(RECORDS FOR THIS TASK begins)
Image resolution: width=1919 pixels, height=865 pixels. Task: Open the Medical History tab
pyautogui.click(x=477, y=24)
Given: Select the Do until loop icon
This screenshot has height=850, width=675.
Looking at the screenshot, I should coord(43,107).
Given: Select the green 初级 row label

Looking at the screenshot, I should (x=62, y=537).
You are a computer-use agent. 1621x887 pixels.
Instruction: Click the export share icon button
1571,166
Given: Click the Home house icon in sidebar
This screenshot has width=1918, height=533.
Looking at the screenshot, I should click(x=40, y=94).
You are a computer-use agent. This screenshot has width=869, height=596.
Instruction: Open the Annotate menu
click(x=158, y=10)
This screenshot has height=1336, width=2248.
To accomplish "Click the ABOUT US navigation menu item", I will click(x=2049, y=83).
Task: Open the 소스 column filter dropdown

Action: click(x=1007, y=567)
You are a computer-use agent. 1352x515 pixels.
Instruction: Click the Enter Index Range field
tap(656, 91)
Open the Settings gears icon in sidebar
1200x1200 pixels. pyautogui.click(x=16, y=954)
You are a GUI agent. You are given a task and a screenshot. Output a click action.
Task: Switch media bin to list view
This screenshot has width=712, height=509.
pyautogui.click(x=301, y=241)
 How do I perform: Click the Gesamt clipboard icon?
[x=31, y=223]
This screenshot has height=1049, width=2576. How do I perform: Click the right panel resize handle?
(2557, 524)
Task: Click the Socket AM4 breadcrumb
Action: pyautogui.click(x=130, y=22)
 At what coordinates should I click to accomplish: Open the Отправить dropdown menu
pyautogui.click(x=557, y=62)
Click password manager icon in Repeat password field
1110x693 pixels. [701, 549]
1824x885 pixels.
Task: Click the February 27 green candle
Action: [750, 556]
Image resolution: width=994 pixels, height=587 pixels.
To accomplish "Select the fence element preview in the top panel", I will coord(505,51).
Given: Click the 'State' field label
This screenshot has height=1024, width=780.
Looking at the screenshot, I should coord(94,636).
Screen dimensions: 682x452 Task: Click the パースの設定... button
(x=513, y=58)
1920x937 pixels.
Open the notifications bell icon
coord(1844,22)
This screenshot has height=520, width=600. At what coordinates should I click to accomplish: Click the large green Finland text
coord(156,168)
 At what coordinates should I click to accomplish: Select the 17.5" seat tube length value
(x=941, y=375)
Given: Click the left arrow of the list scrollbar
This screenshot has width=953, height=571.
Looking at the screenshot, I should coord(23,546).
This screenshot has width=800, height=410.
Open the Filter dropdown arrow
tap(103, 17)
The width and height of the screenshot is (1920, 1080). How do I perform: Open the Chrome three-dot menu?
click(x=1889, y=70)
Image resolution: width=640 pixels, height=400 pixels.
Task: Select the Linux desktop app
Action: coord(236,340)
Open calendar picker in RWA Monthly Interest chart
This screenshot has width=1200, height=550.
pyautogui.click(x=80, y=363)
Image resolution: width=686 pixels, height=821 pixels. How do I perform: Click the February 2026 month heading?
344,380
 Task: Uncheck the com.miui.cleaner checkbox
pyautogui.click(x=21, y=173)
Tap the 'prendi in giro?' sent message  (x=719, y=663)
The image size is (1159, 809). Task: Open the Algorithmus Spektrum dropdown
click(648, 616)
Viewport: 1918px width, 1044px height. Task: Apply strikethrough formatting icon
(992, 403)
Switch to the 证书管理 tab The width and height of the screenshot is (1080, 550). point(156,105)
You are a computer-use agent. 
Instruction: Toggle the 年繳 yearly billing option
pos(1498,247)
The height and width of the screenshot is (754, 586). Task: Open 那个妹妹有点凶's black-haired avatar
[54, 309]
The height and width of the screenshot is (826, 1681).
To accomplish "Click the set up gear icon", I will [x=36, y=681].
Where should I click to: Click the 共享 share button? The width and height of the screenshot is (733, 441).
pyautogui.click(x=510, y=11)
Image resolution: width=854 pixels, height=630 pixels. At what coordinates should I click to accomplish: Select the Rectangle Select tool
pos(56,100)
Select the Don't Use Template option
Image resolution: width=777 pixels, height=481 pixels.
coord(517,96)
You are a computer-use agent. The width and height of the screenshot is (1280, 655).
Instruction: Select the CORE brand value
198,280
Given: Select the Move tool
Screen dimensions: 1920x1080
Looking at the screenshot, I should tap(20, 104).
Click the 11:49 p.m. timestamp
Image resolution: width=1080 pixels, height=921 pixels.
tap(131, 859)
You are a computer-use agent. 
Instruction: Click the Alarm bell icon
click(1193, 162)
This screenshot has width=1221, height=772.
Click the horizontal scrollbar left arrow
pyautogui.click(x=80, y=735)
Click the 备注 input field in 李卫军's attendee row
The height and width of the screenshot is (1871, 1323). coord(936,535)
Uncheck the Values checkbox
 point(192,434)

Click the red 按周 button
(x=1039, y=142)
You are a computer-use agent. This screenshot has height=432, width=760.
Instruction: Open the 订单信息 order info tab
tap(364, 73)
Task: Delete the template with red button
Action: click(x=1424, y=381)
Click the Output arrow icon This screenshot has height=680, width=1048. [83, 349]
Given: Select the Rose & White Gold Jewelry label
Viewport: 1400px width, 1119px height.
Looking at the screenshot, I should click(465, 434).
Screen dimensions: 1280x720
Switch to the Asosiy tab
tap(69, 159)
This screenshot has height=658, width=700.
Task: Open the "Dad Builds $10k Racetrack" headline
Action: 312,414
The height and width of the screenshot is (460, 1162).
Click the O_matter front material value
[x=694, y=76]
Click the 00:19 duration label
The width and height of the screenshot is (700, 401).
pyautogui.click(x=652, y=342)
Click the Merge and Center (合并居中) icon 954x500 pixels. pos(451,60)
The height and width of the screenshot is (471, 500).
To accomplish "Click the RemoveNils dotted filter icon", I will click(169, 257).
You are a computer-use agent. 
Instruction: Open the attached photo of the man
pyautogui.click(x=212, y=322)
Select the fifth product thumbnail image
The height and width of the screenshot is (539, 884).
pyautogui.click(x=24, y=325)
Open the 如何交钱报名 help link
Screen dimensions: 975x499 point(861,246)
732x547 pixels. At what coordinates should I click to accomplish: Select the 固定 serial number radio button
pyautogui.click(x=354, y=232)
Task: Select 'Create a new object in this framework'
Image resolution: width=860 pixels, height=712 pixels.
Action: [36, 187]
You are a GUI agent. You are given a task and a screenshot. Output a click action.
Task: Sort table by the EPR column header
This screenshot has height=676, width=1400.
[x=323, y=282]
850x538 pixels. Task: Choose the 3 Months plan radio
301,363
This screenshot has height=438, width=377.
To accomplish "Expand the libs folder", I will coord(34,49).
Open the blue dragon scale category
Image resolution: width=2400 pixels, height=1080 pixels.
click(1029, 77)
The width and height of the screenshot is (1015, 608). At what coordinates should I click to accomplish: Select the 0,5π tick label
(RECORDS FOR THIS TASK ends)
*WORK TASK*:
Look above for the line with "732x547 pixels. At" and the line with "Open the blue dragon scale category"; transcribe both and all lines in between, exactly, and nothing else.

*TASK OUTPUT*:
732x547 pixels. At what coordinates should I click to accomplish: Select the 固定 serial number radio button
pyautogui.click(x=354, y=232)
Task: Select 'Create a new object in this framework'
Image resolution: width=860 pixels, height=712 pixels.
Action: [36, 187]
You are a GUI agent. You are given a task and a screenshot. Output a click action.
Task: Sort table by the EPR column header
This screenshot has height=676, width=1400.
[x=323, y=282]
850x538 pixels. Task: Choose the 3 Months plan radio
301,363
This screenshot has height=438, width=377.
To accomplish "Expand the libs folder", I will coord(34,49).
Open the blue dragon scale category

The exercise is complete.